Zur Elektronenstruktur metallorganischer Komplexe der f‐Elemente. 67 Erstmalige parametrische Analyse des Absorptionsspektrums einer Molekülverbindung des CeIIIμ: Tris(η5‐tetramethylcyclopentadienyl)cer

Electronic Structures of Organometallic Complexes of f Elements. 67 First Parametric Analysis of the Absorption Spectrum of a Molecular Compound of Ce^IIIμ: Tris(η⁵‐tetramethylcyclopentadienyl)cerium(III) The absorption spectra (in the IR/NIR/Vis/UV range) of Ce(C₅Me₄H)₃ ( 1 ) and La(C₅Me₄H)₃ ( 2 ) were recorded at room and low temperatures. From the spectra obtained, two alternative closely related crystal field (CF) splitting patterns of 1 could be derived, and simulated by fitting the free parameters of a phenomenological Hamiltonian.

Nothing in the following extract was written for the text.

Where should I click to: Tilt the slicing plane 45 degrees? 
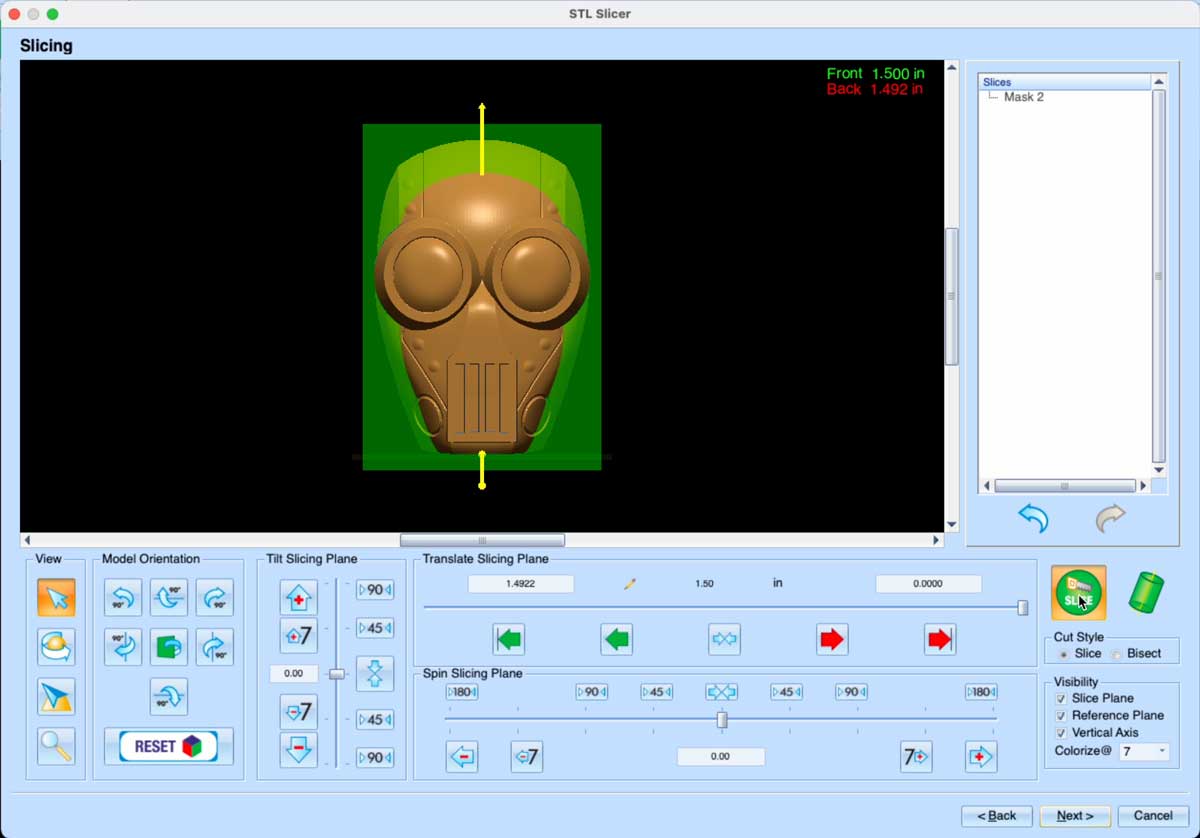click(374, 628)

The fact that the difference of the experimental energies of the barycenters of CF levels of the multiplets ²F_7/2 and ²F_5/2 is larger than in the gaseous free Ce³⁺ ion (“anti”‐relativistic nephelauxetic effect) could be explained by coupling effects of these multiplets via the CF, resulting in lower spin‐orbit coupling parameters than in the case of the gaseous free Ce³⁺ ion. The experimentally derived CF splitting pattern of 1 is compared with the predictions of previous non‐relativistic SW‐Xα and relativistic DV‐Xα calculations.